About the Author


I’m a man who has metaphorically worn many hats, although I tend not to physically rest one on my head. My primary life goal is to understand the intricacies of the world and to use that knowledge to make things better. I’m an IT guy, but the realms of automotive and medical physiology are also intriguing areas of interest. What can I say? I love systems – how they are designed, how they break, how you fix them and how you prevent the same incident from happening twice. This site is simply a posting ground for ideas and articles that I think someone in the world might find handy, and it isn’t intended to be much more than that.

I am currently a voice network engineer and get to do a lot of fantastic stuff with technology every day.
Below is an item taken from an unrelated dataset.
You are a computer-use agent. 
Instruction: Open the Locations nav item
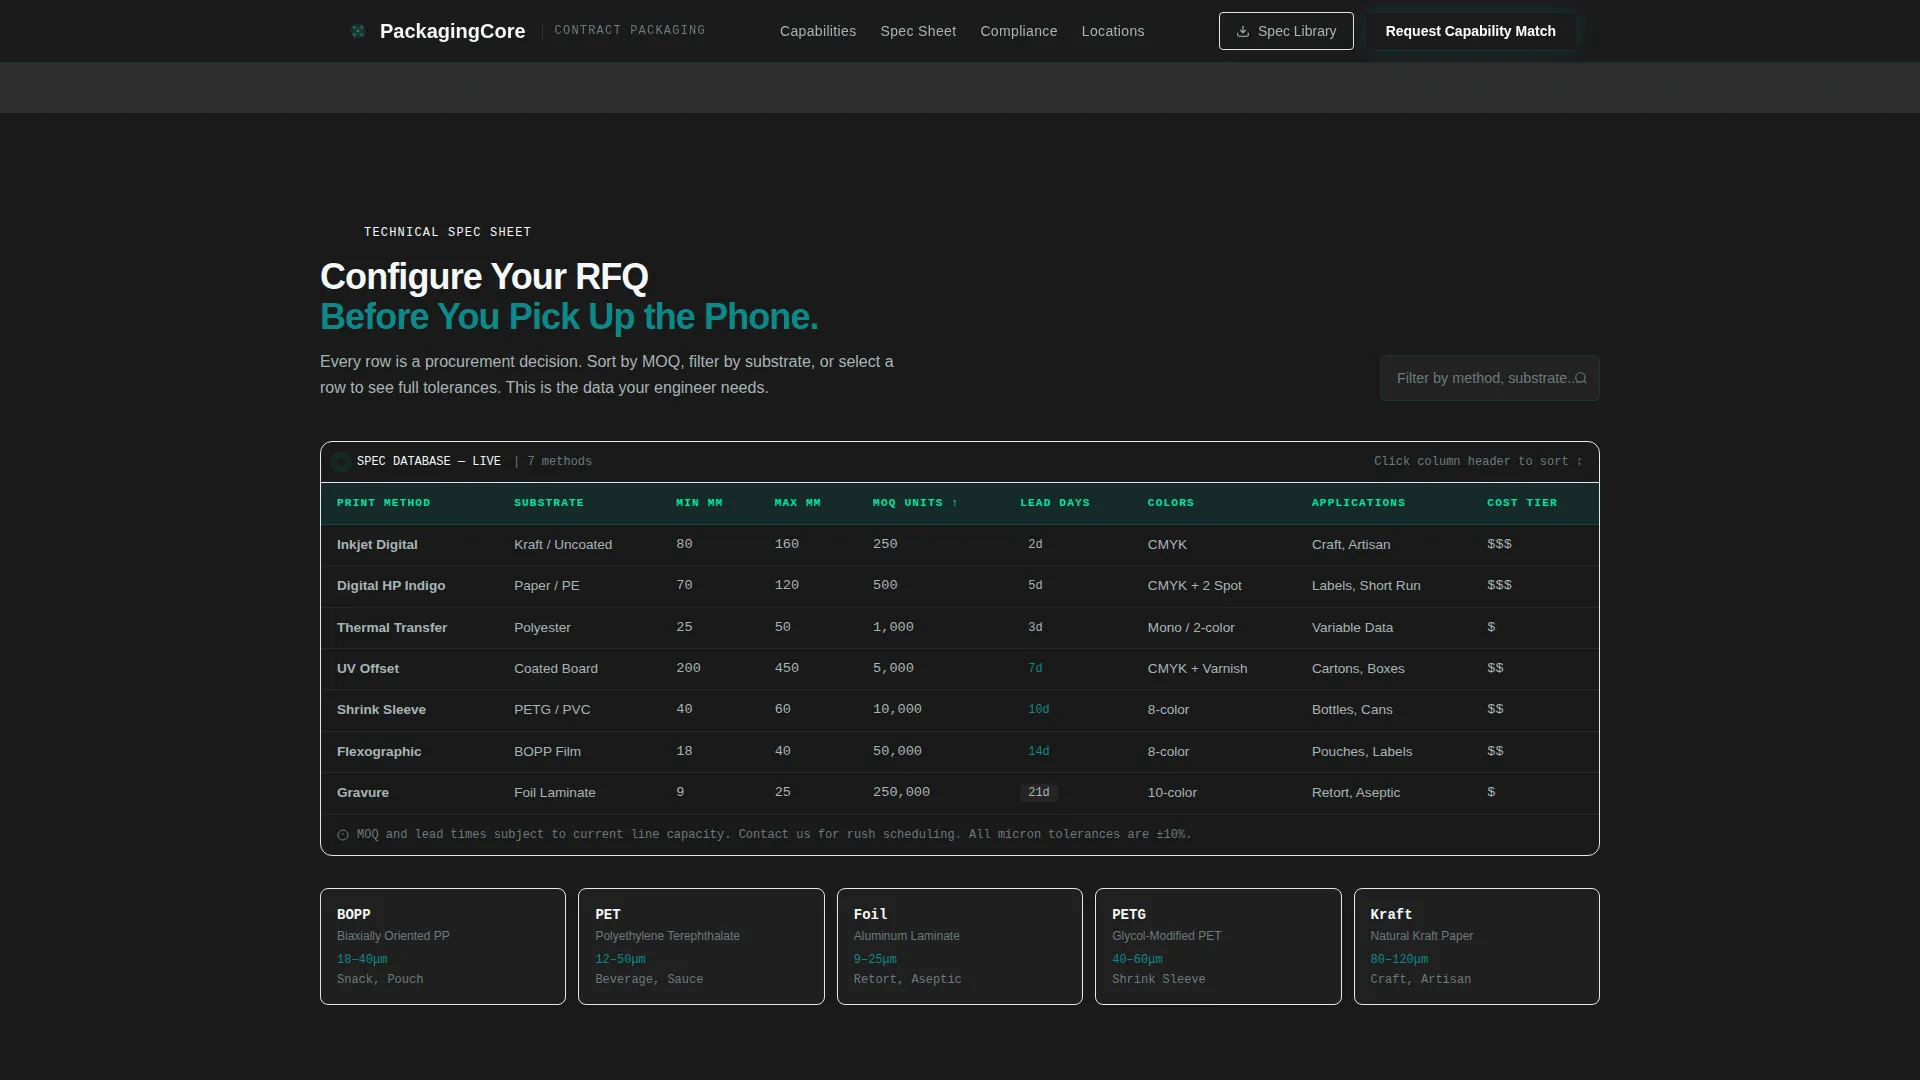tap(1113, 31)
Routers, switches, servers, IP telephony, you name it. The A/V realm has been a long-standing hobby and although my works cannot hold a candle to those of the professionals, I still greatly enjoy it. All photos on this site came from one of my cameras, in a pinch, an iPhone. Before delving seriously into IT, I was a physician; treating patients from surgical to neurotic and getting granular with the granulomas in the lab during cancer and obesity research projects. If there is one thing I’ve learned in all my years (thirty-two of them to be exact), it’s that the more you know about something, the more you realize you don’t know about it yet.
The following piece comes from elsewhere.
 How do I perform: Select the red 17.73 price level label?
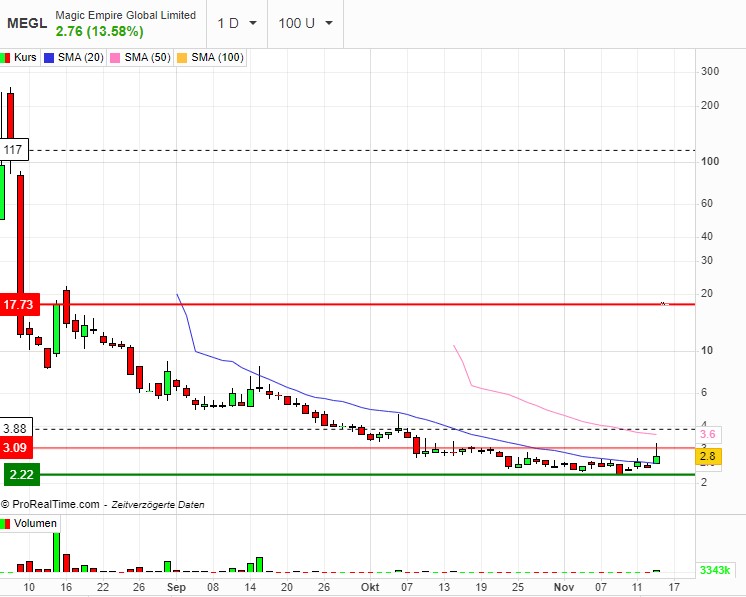[x=19, y=304]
Back in 1999 I wrote an auto repair article that “started it all”, the BMW M42 Timing Case Profile Gasket (E30 head gasket) and published it on my fledgling website. I figured that if you can write HTML and also venture into undocumented territory with a car engine, why not publish something useful? Since then, two divisions of my automotive site have formed, Tim’s Volvo Site and Tim’s BMW Site, each with their own articles and insights.
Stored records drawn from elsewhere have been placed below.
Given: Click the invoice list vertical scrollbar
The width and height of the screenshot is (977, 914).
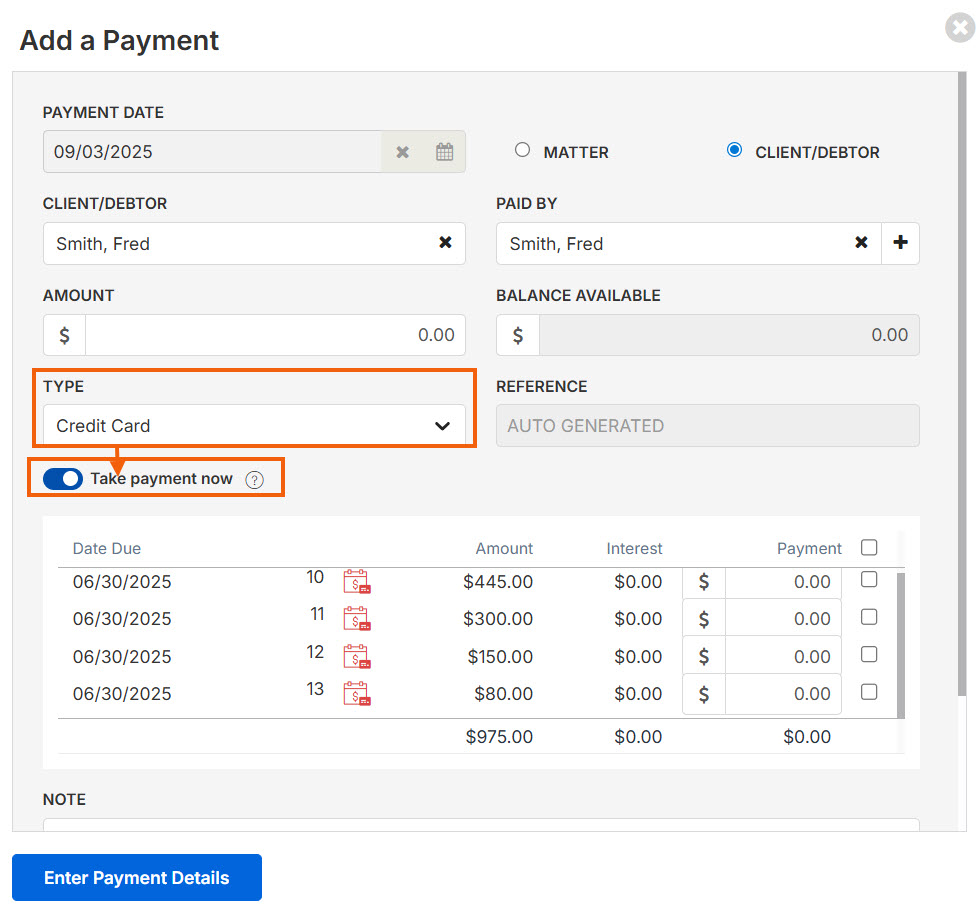Looking at the screenshot, I should tap(901, 640).
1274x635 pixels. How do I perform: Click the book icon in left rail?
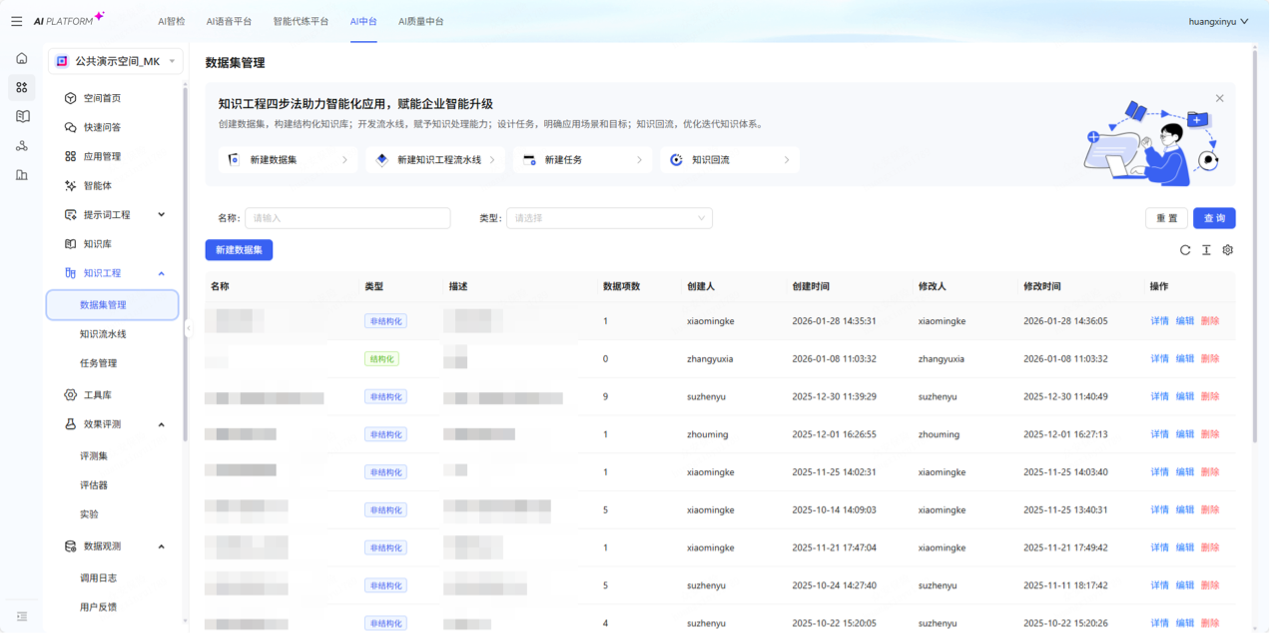point(22,116)
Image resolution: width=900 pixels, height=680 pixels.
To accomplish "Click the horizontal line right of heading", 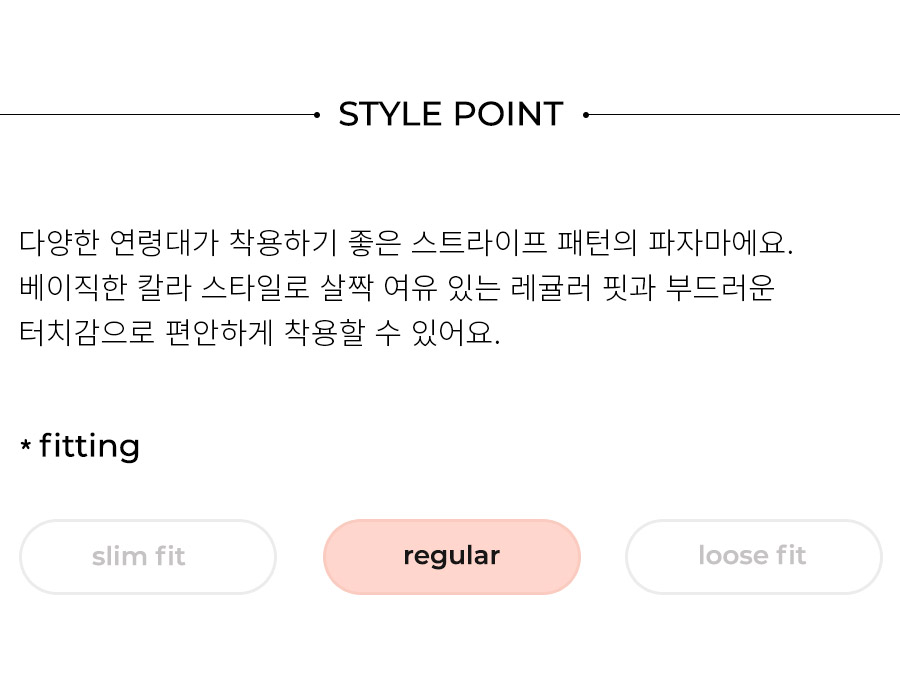I will 744,115.
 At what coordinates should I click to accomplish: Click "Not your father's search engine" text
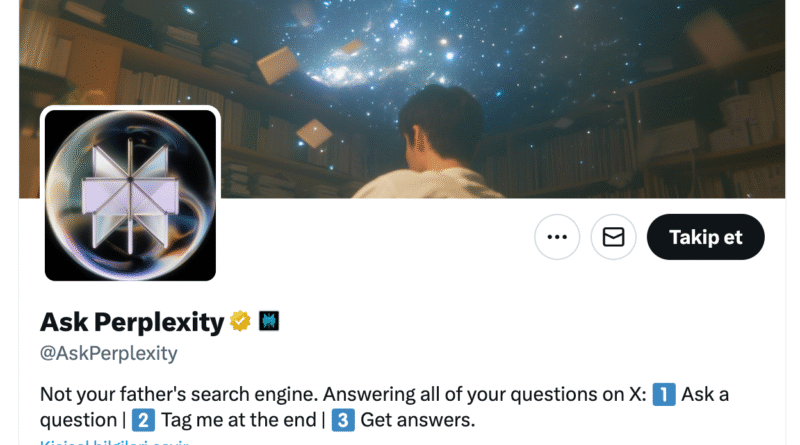click(x=179, y=394)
Since then, the social internet has become an entirely different creature, even to the point where I considered scrapping my personal website along the way. With social media, forums, image hosting and instant mass-communication, a semi-static personal website could justifiably be considered a legacy relic from the dialup era. In one sense, I cannot refute that argument. In another sense, it’s nice to have a home address in the otherwise ephemeral digital world we live in.